Goal of the exercise.
The result should be an exact copy of only the lines from the one holding "At what coordinates" through the last line of the data below, please, without pictures.

Pixel coordinate grounding data.

# # # # #

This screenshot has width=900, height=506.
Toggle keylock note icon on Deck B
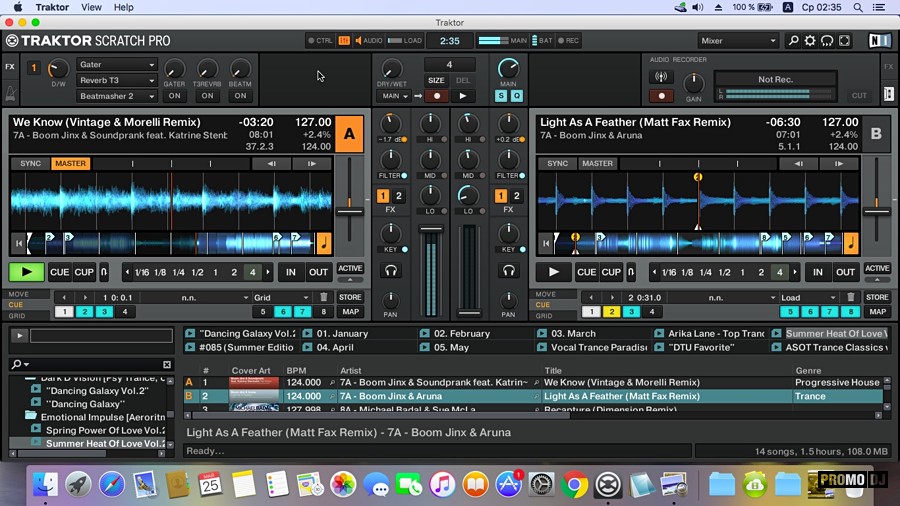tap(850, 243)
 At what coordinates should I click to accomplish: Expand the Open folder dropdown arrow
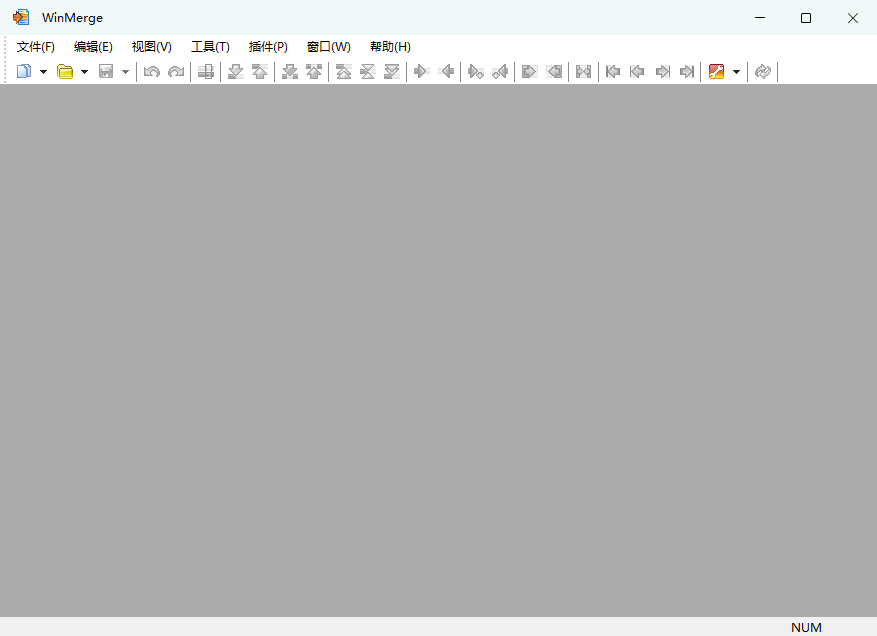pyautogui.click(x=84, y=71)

# # # # #

Solution to this exercise.
 At what coordinates should I click to accomplish: Expand the Open folder dropdown arrow
pyautogui.click(x=84, y=71)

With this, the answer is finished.